Assignment: Filter the entries below, keeping every line that has the word "Холодильный".

Dataset items:
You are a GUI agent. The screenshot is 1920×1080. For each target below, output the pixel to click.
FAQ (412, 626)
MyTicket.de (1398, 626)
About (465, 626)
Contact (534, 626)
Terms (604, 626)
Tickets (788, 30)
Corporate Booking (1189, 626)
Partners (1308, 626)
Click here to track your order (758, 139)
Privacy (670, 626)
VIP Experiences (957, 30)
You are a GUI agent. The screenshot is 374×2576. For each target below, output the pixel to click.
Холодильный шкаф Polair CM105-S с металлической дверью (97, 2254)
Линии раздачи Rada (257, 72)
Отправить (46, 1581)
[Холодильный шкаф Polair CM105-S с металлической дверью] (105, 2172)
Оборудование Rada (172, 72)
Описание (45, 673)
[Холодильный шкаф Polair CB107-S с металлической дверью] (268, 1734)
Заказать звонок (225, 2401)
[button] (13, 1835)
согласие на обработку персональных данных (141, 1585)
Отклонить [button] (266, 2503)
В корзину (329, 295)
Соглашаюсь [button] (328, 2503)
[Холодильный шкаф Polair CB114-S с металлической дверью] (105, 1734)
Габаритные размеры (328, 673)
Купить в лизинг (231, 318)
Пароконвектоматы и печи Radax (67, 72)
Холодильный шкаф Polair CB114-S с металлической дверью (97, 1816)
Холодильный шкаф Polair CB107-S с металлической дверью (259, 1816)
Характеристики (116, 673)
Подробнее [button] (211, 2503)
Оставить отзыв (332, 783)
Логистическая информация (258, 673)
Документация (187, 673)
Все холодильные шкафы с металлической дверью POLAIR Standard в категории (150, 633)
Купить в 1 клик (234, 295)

Final answer:
Холодильный шкаф Polair CM105-S с металлической дверью (97, 2254)
[Холодильный шкаф Polair CM105-S с металлической дверью] (105, 2172)
[Холодильный шкаф Polair CB107-S с металлической дверью] (268, 1734)
[Холодильный шкаф Polair CB114-S с металлической дверью] (105, 1734)
Холодильный шкаф Polair CB114-S с металлической дверью (97, 1816)
Холодильный шкаф Polair CB107-S с металлической дверью (259, 1816)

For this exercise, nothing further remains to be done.